The 1935 Sumatra earthquake occurred at 09:35 local time on 28 December. It had a magnitude of Mw = 7.7 and a maximum felt intensity of VIII (Severe) on the mercalli intensity scale. It triggered a minor tsunami.


Tectonic setting

The island of Sumatra lies on the convergent plate boundary between the Indo-Australian Plate and the Eurasian Plate. The convergence between these plates is highly oblique near Sumatra, with the displacement being accommodated by near pure dip-slip faulting along the subduction zone, known as the Sunda megathrust, and near pure strike-slip faulting along the Great Sumatran fault. The major slip events on the subduction zone interface are typically of megathrust type. Historically, great or giant megathrust earthquakes have been recorded in 1797, 1833, 1861, 2004, 2005 and 2007, most of them being associated with devastating tsunamis.
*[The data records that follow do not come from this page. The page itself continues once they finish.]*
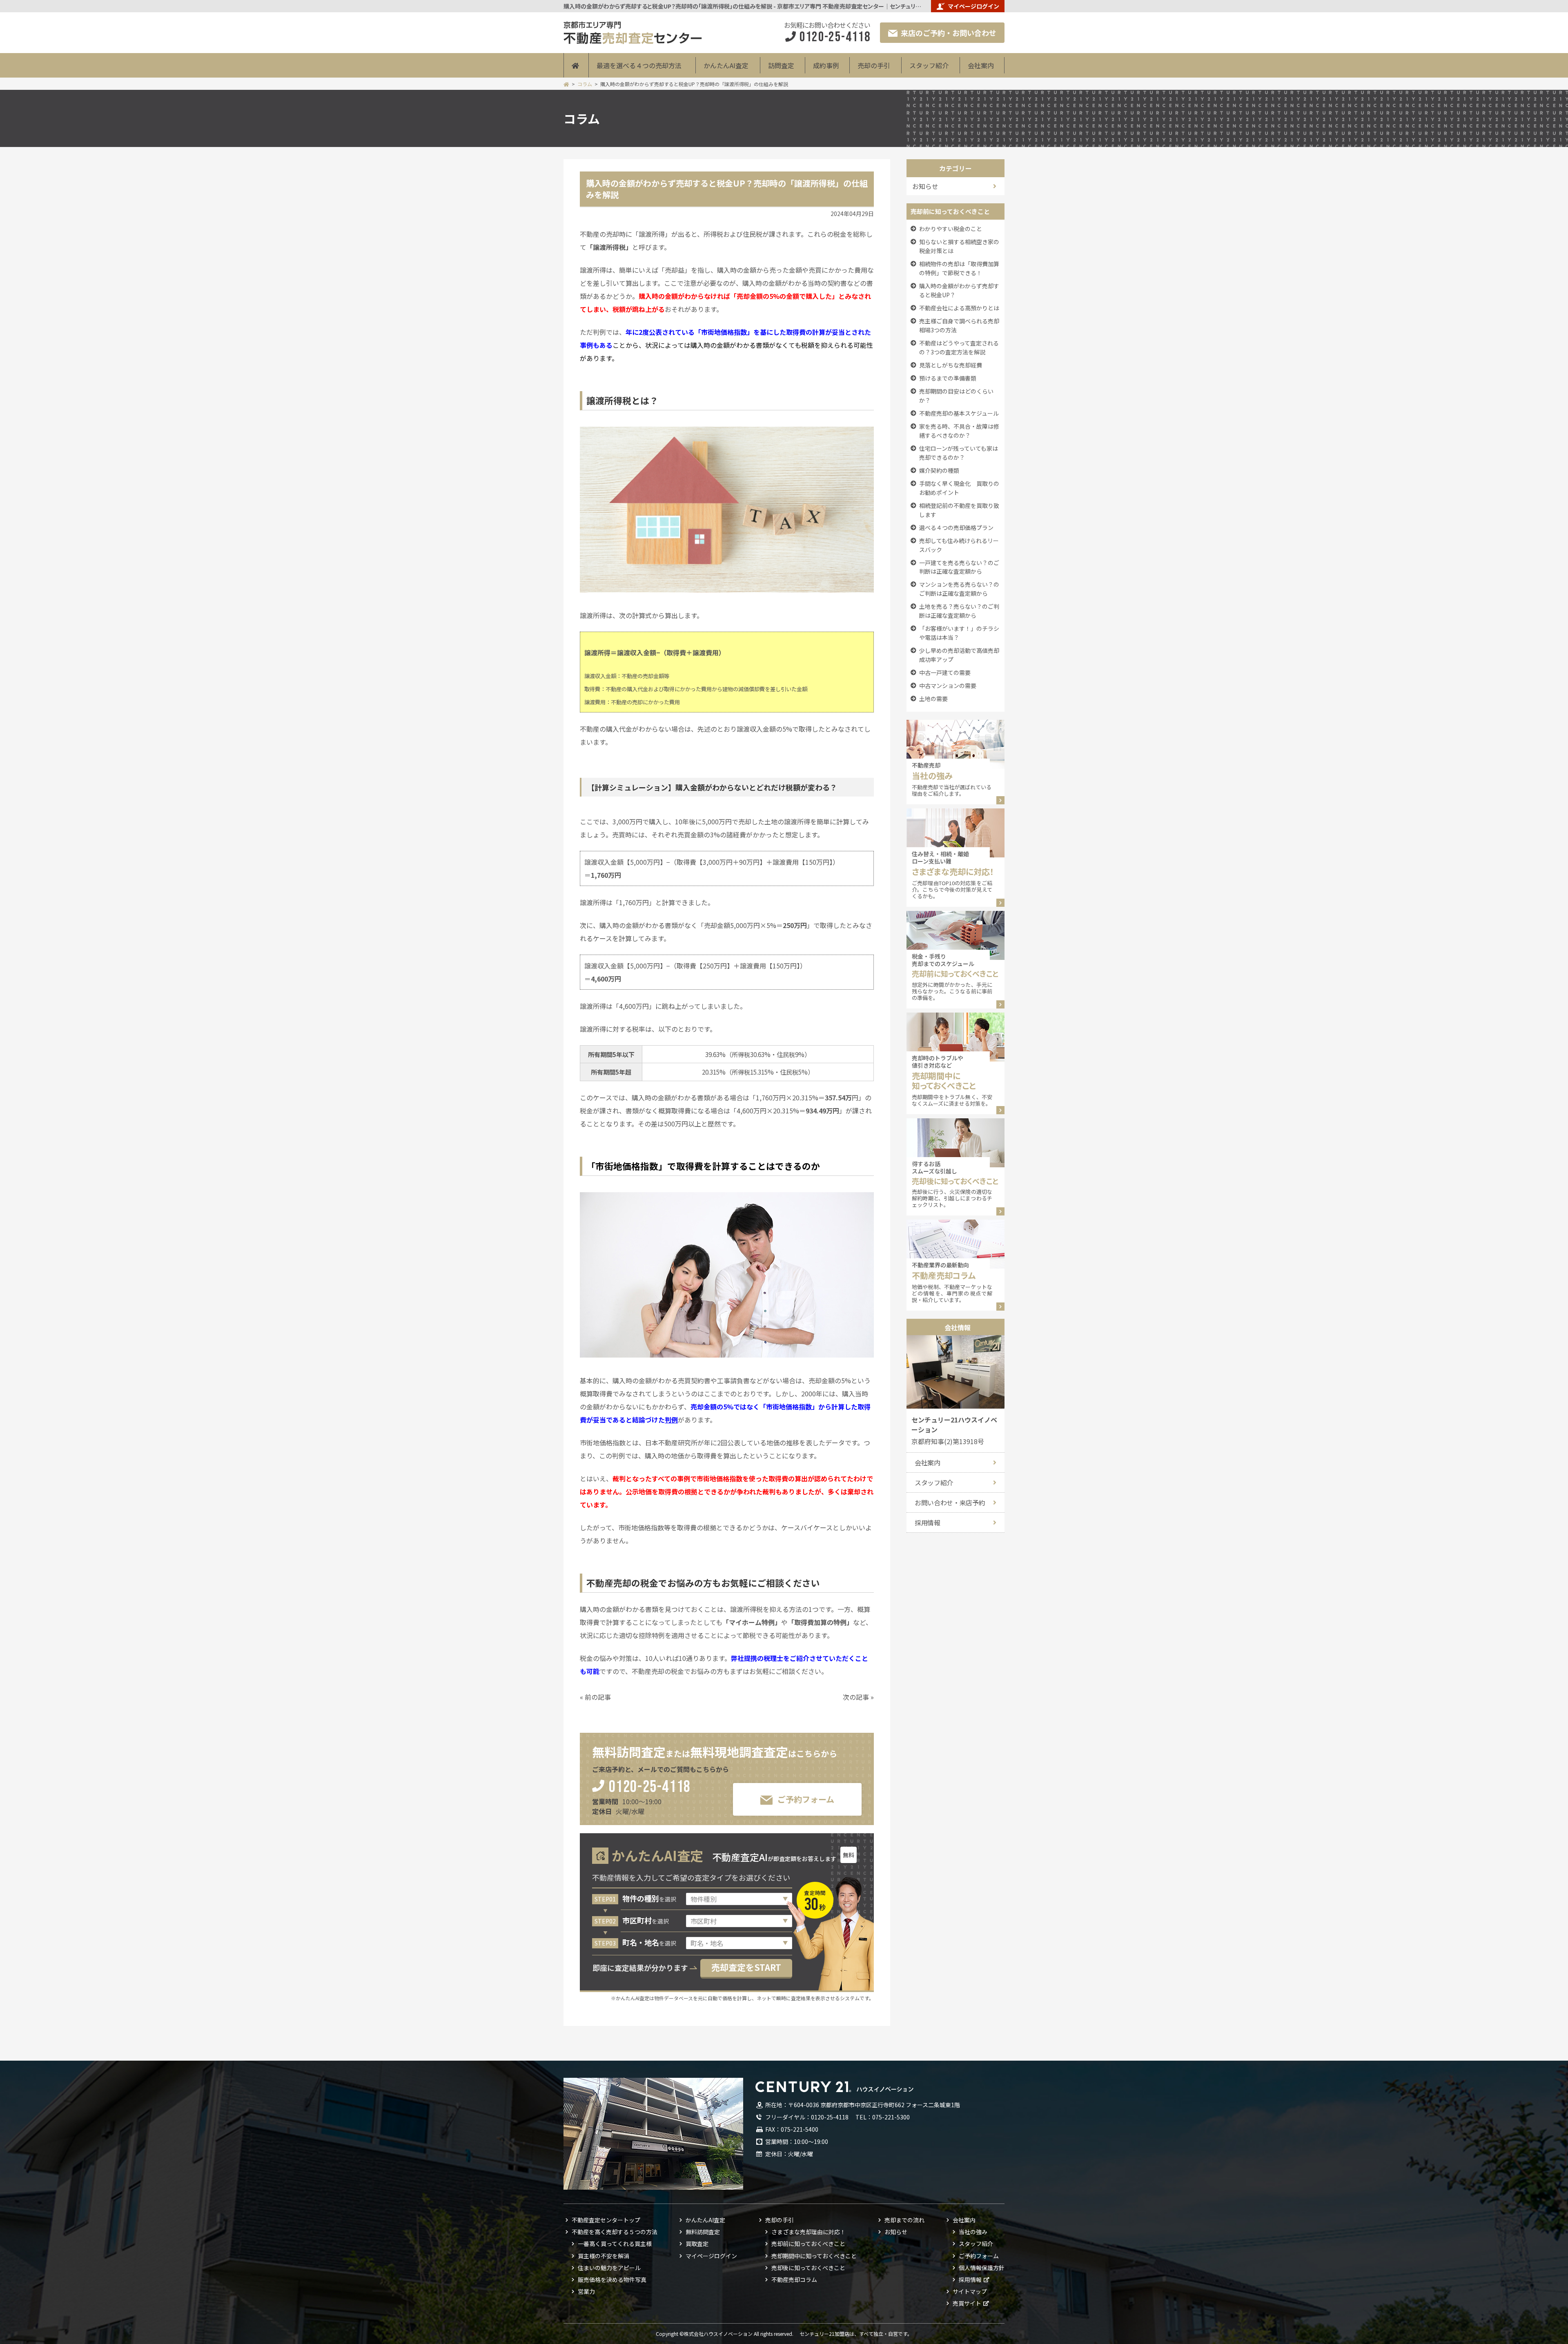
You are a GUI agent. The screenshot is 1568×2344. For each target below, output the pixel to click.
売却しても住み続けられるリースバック (959, 545)
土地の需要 (933, 699)
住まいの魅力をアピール (609, 2267)
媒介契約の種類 (939, 470)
Smaller (but still large) megathrust events have also occurred in the small gaps between the areas that slip during the larger events, in 1935, 1984, 2000 and 2002.


The Batu Islands and the neighbouring coast of Sumatra were the most affected areas. The lighthouse on Bodjo island was damaged and cracks appeared in the hill that it stands on. Several houses were destroyed at Pulu Tello. The islands of Tanahbala and Sigata showed evidence of uplift, with low-lying areas no longer flooded at high tide. Near Padang power and telephone lines swayed, with some lines being cut. Some huts collapsed at Sibolga, although there were no reported casualties.


The earthquake is thought to have occurred on the plate interface at a depth of about 28 km. The estimated source parameters for the earthquake are 65 km length, 30 km width with a maximum displacement of 3 m. Such a rupture zone has a predicted pattern of uplift and subsidence and this has been found to be consistent with paleogeodetic records taken from coral microatolls around the Batu Islands.